COMMONWEALTH  vs.  ALEXANDER MATTEI.

 

 

No. 14-P-1004.

 

Essex.     May 10, 2016. – October 27, 2016.

 

Present:  Cypher, Blake, & Henry, JJ.

 

 

Assault with Intent to Rape.  Assault and Battery. Deoxyribonucleic Acid.  Evidence, Expert opinion, Cross-examination.  Witness, Expert, Cross-examination.  Practice, Criminal, Instructions to jury, Argument by prosecutor, Confrontation of witnesses.  Constitutional Law, Confrontation of witnesses.

 

 

 

Indictments found and returned in the Superior Court Department on May 22, 2002.

 

Following review by the Supreme Judicial Court, 455 Mass. 840 (2010), the cases were tried before Timothy Q. Feeley, J.

 

 

Karl R.D. Suchecki for the defendant.
Catherine L. Semel, Assistant District Attorney, for the Commonwealth.

 

 

CYPHER, J.  The defendant, Alexander Mattei, appeals from his convictions of assault with intent to rape and assault and battery.  On appeal, the defendant challenges:  (1) the admission of testimony of a substitute DNA analyst; (2) the judge’s ruling curtailing cumulative cross-examination regarding what effect information regarding the criminal histories of other workers at the victim’s residence might have had on the police investigation; (3) the judge’s failure to give a Bowden[1] instruction; and (4) statements by the prosecutor in closing argument.  We affirm.

Background.  In April, 2002, the defendant and three other inmates were on work release from the Lawrence Correctional Alternative Center on the day of the incident.  They were working at a housing complex for the elderly and disabled, which is run by the Andover Housing Authority.  The victim, a resident of the housing complex, was attacked in her apartment and “sustained numerous trauma about her face.”  She was taken by ambulance to the hospital for treatment.  From there the victim was transferred to New England Medical Center, where she was treated by eye specialists.

  1. The substitute analyst.  The defendant claims that admission of the deoxyribonucleic acid (DNA) opinion testimony of crime laboratory analyst Brian Cunningham violated his confrontation rights because Cunningham:  (1) did not conduct the DNA testing in this case; (2) was not employed by the crime lab at the time the testing was conducted by analyst Stacey Edward; and (3) reached a conclusion that “conflicted in significant part” with the conclusion of the analyst (Edward) who conducted the DNA testing concerning two key pieces of evidence (mixed sample DNA recovered from the defendant’s sweatpants and the interior doorknob of the victim’s apartment).

**Material provided**.

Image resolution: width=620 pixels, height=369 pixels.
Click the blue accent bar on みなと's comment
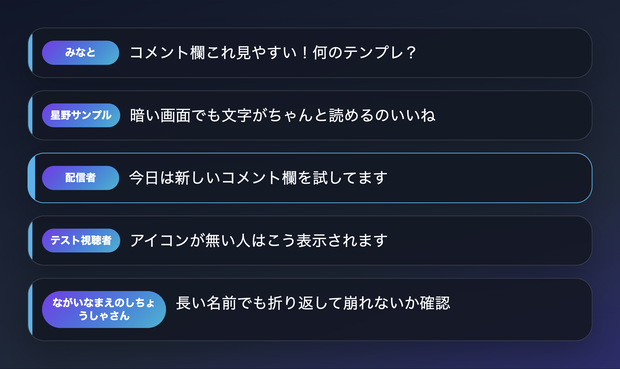(x=30, y=53)
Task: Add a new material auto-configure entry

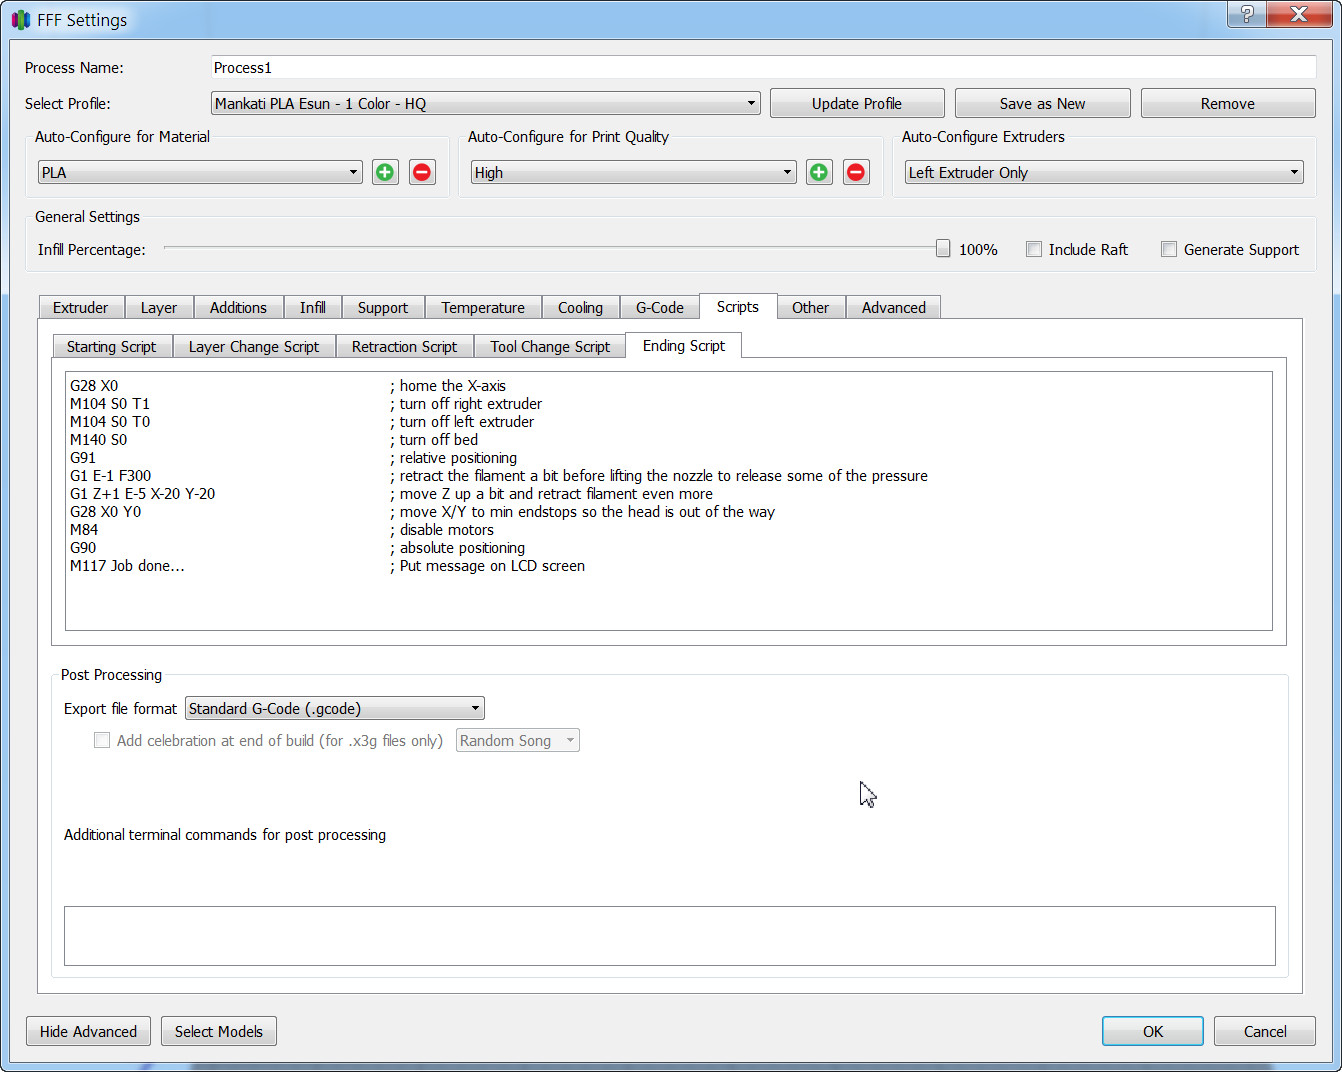Action: (385, 172)
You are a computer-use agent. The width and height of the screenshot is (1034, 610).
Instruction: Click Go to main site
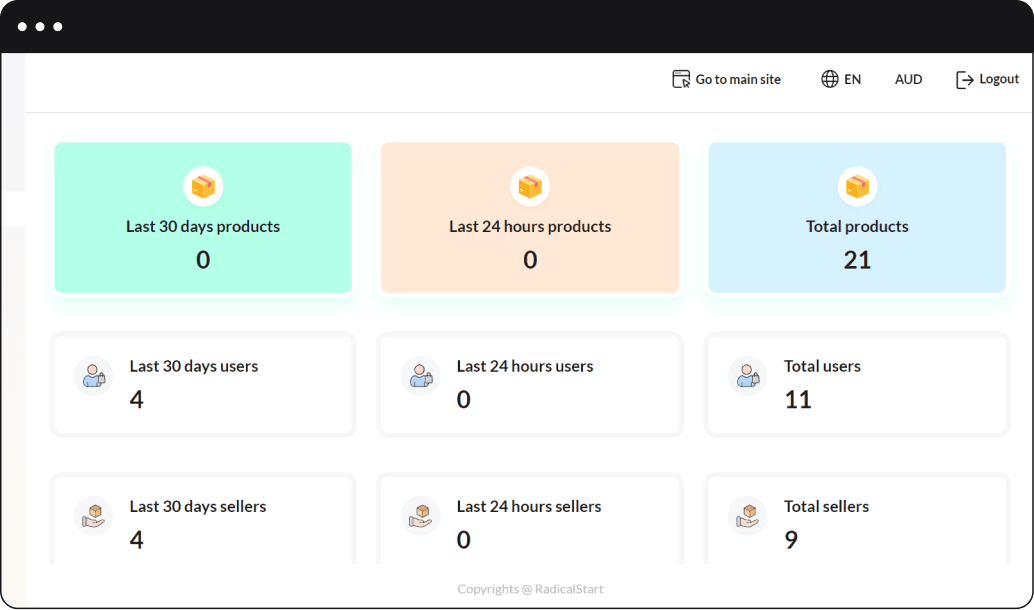[x=737, y=79]
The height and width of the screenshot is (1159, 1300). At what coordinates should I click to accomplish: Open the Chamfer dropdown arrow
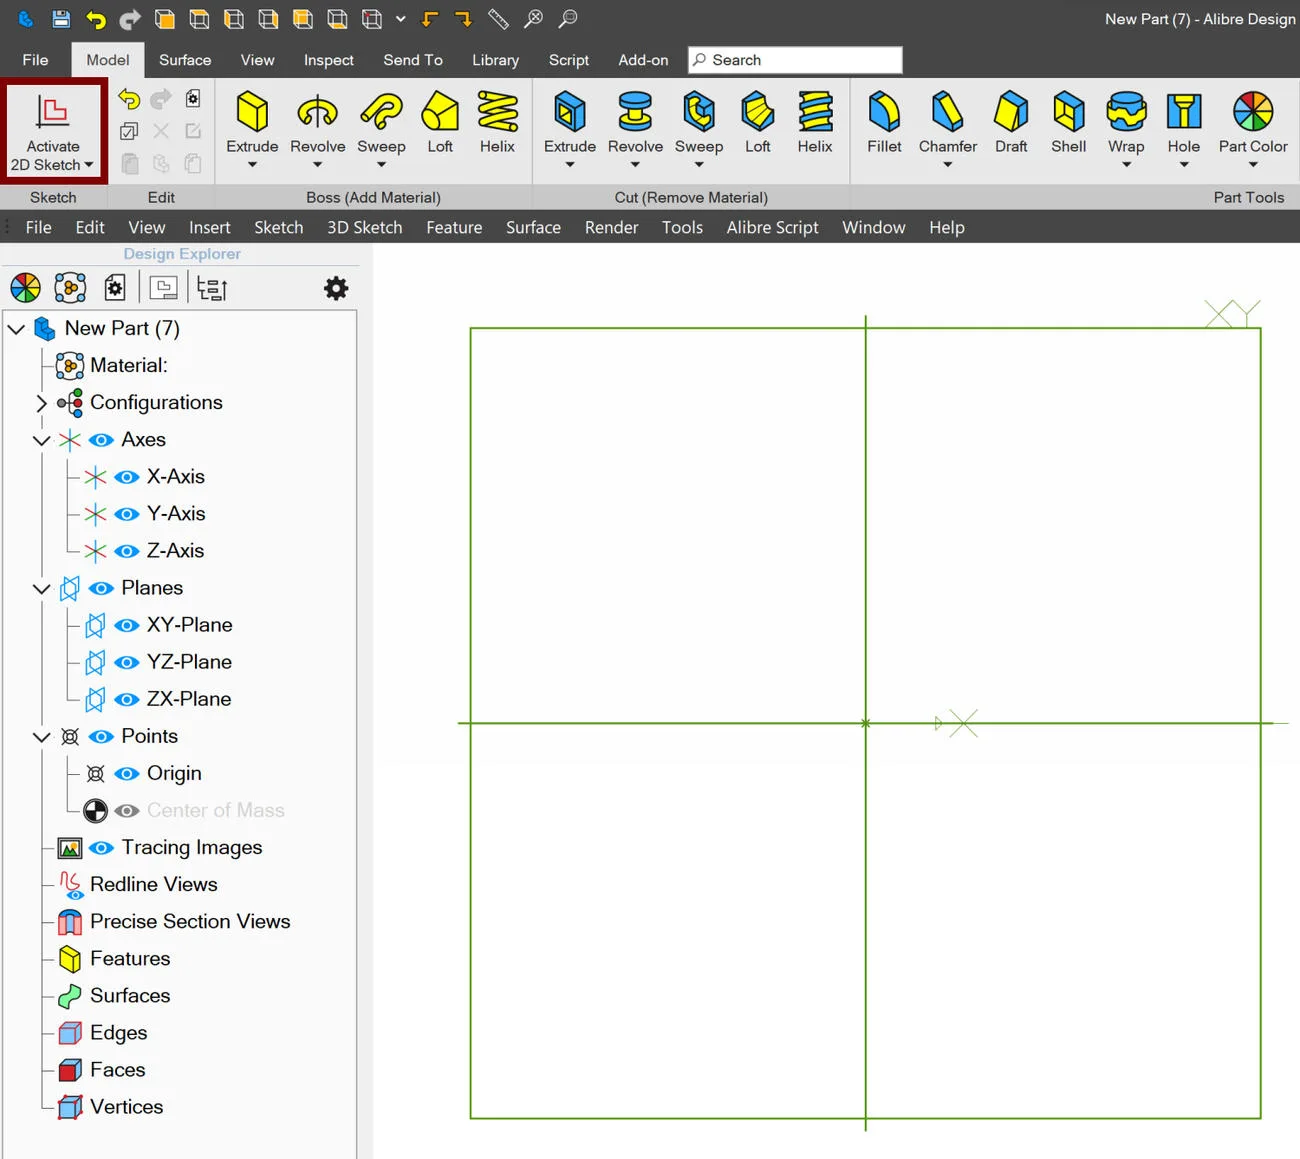click(x=948, y=165)
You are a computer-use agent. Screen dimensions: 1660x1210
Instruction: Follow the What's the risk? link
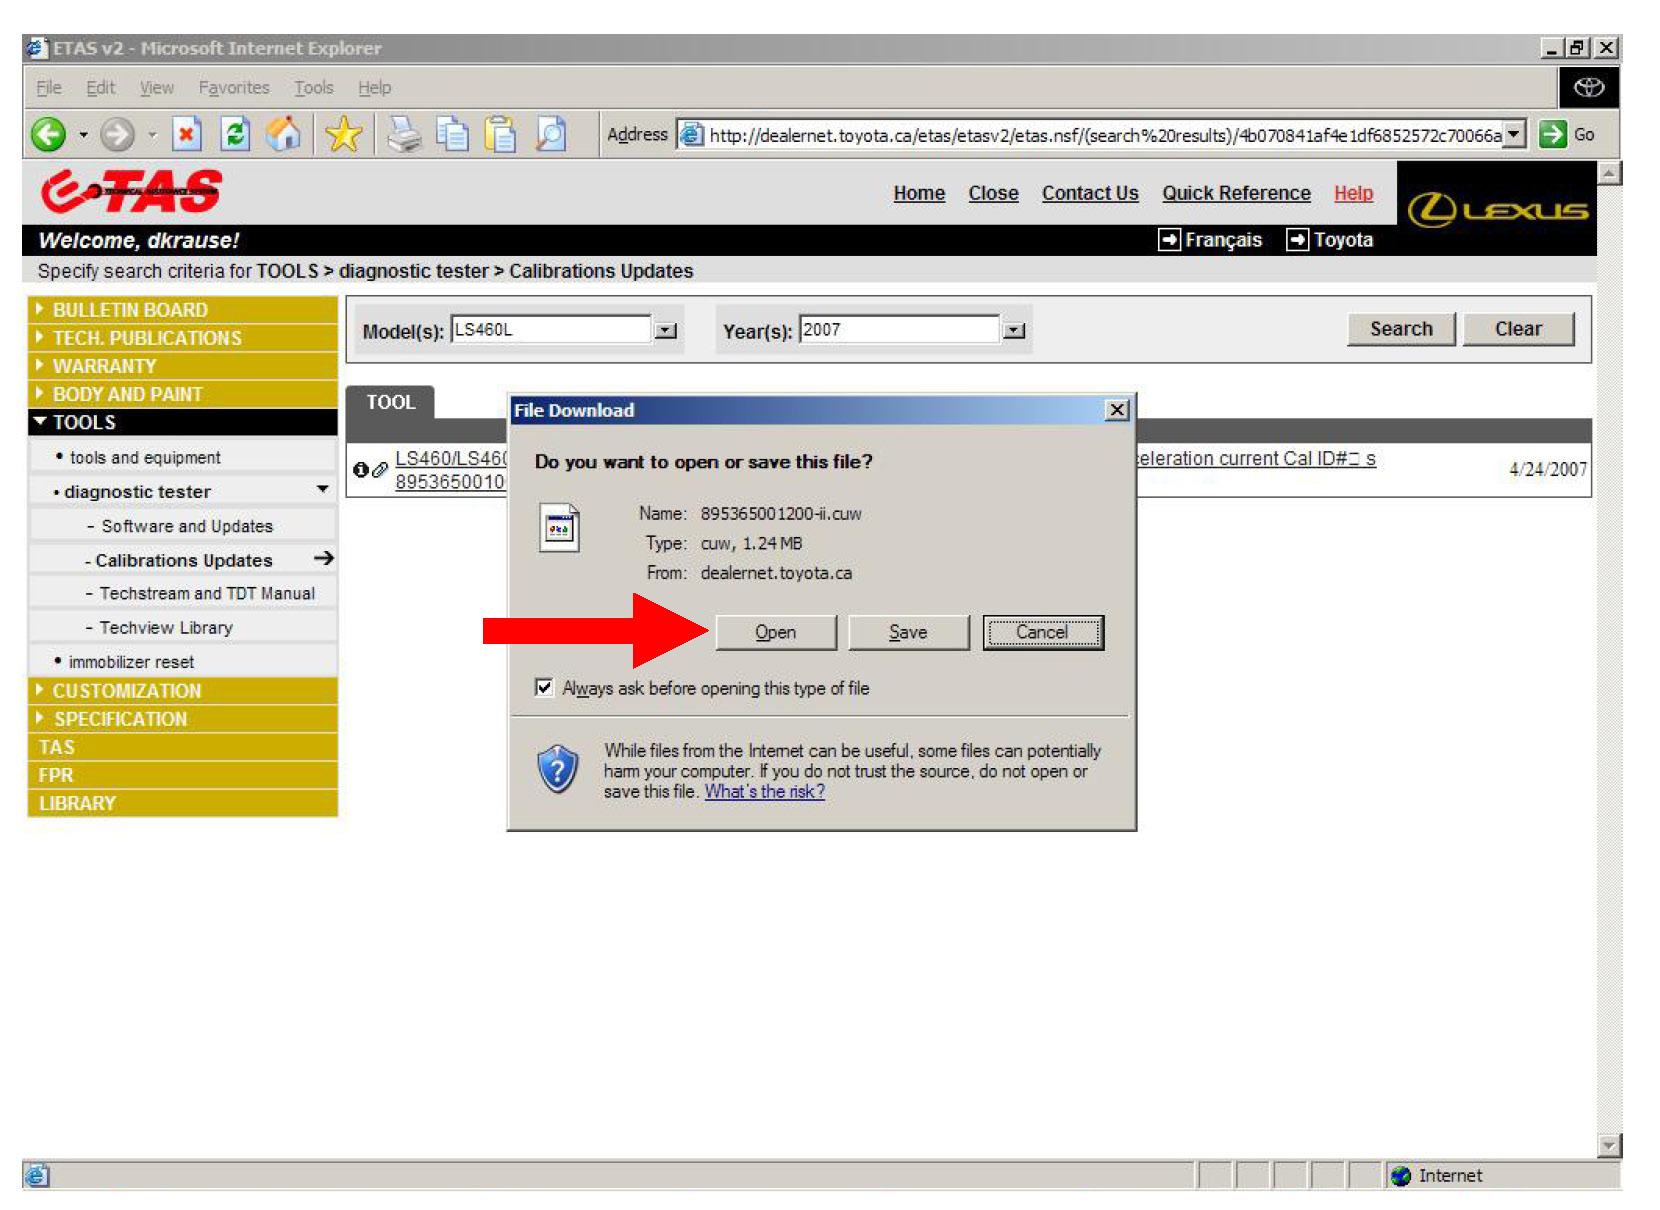pyautogui.click(x=764, y=792)
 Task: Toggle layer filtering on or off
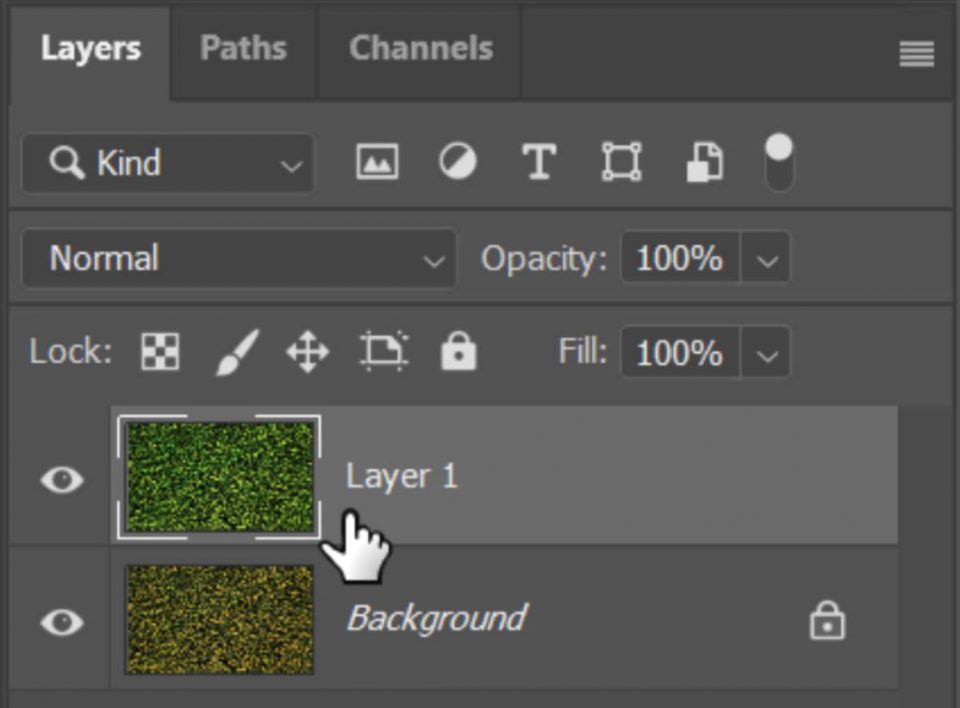pos(777,162)
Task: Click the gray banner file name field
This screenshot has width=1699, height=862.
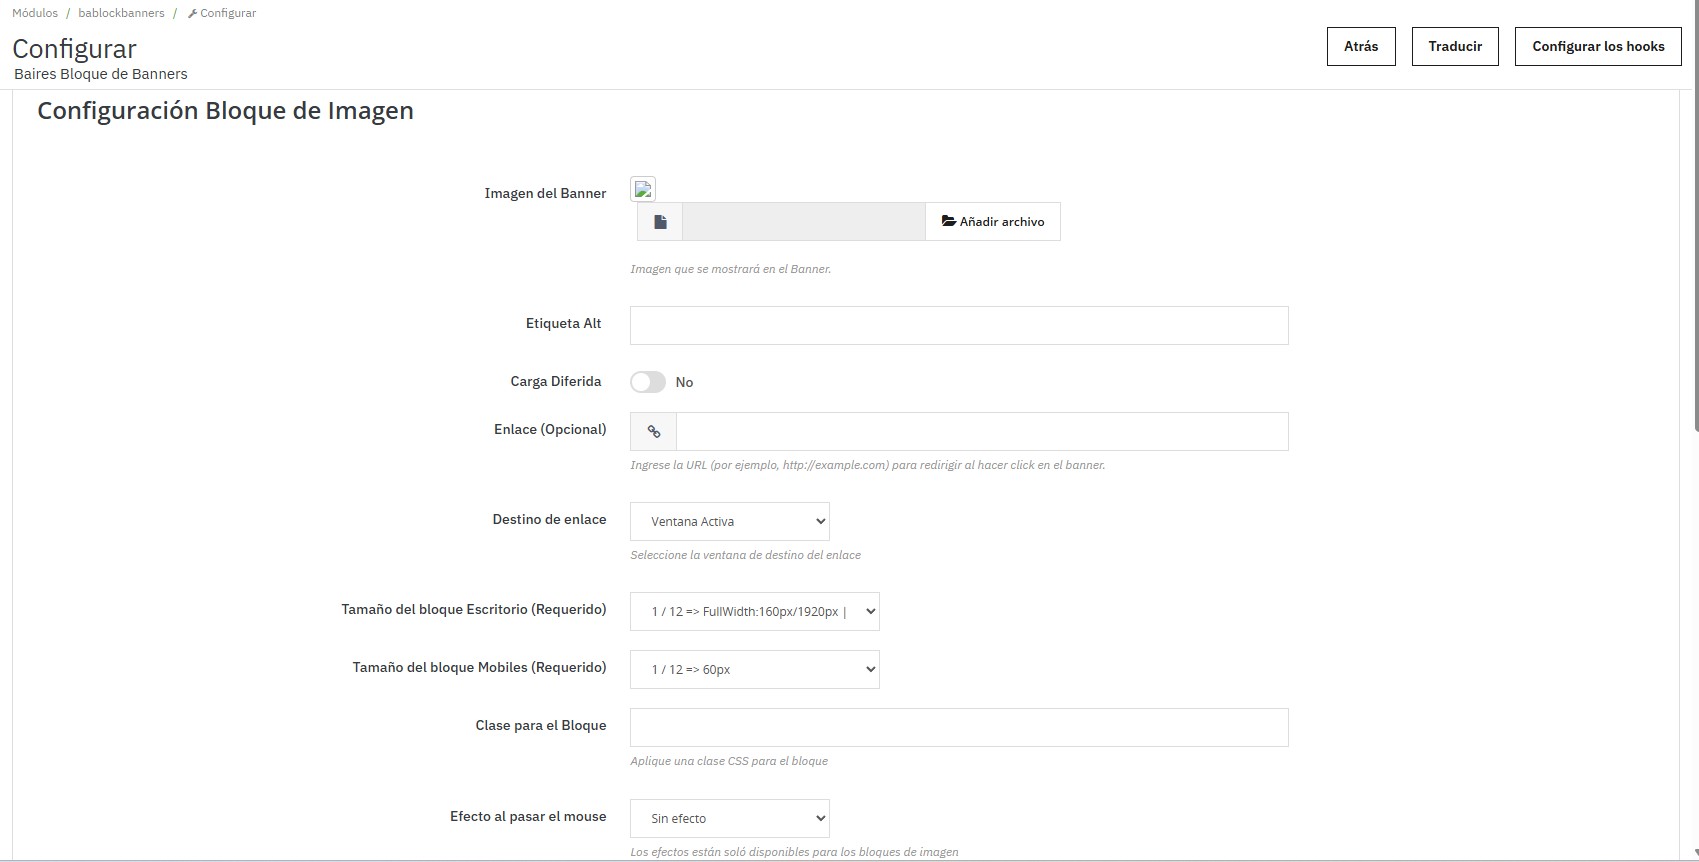Action: pos(804,222)
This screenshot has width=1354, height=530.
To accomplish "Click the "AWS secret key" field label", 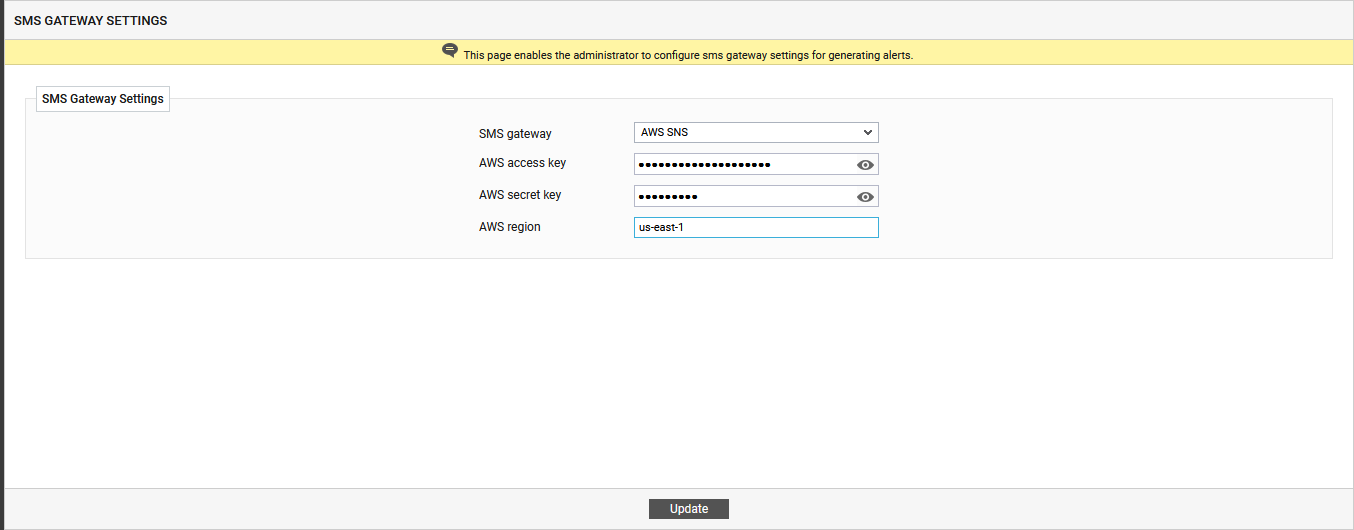I will point(520,195).
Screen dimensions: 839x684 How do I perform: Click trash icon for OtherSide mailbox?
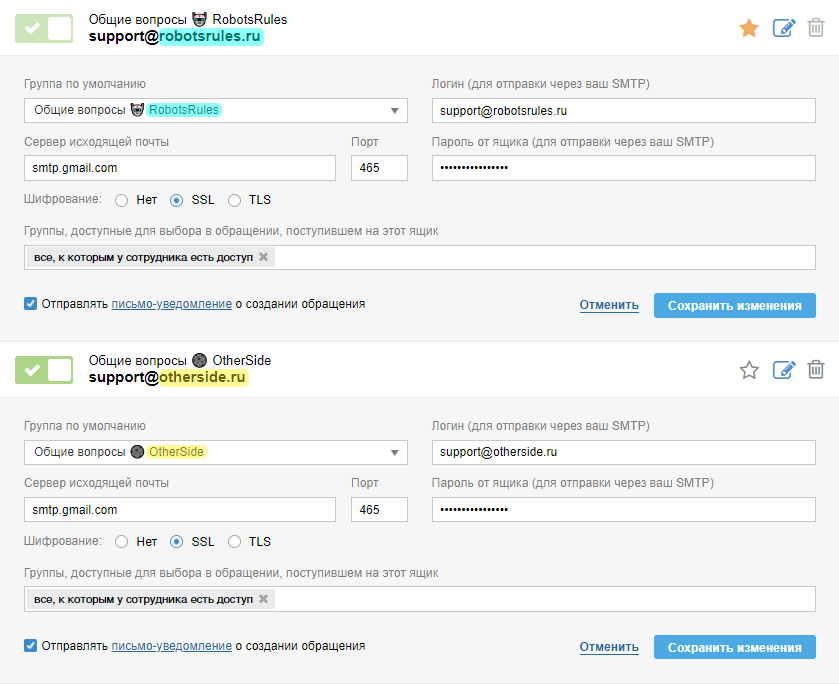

**Prompt 1**.
In the court opinion, to which medical center was the victim transferred for treatment by eye specialists?
**Prompt 2**.
Rewrite the paragraph of the court opinion that begins "Background. In April, 2002" as a brief bulleted list that keeps its main facts.

**Task solution 1**.
New England Medical Center.

**Task solution 2**.
- On the day of the incident in April 2002, the defendant and three other inmates were on work release from the Lawrence Correctional Alternative Center.
- They were working at a housing complex for the elderly and disabled, run by the Andover Housing Authority.
- The victim, a resident of the complex, was attacked in her apartment and suffered numerous injuries to her face.
- She was taken by ambulance to the hospital and then transferred to New England Medical Center, where eye specialists treated her.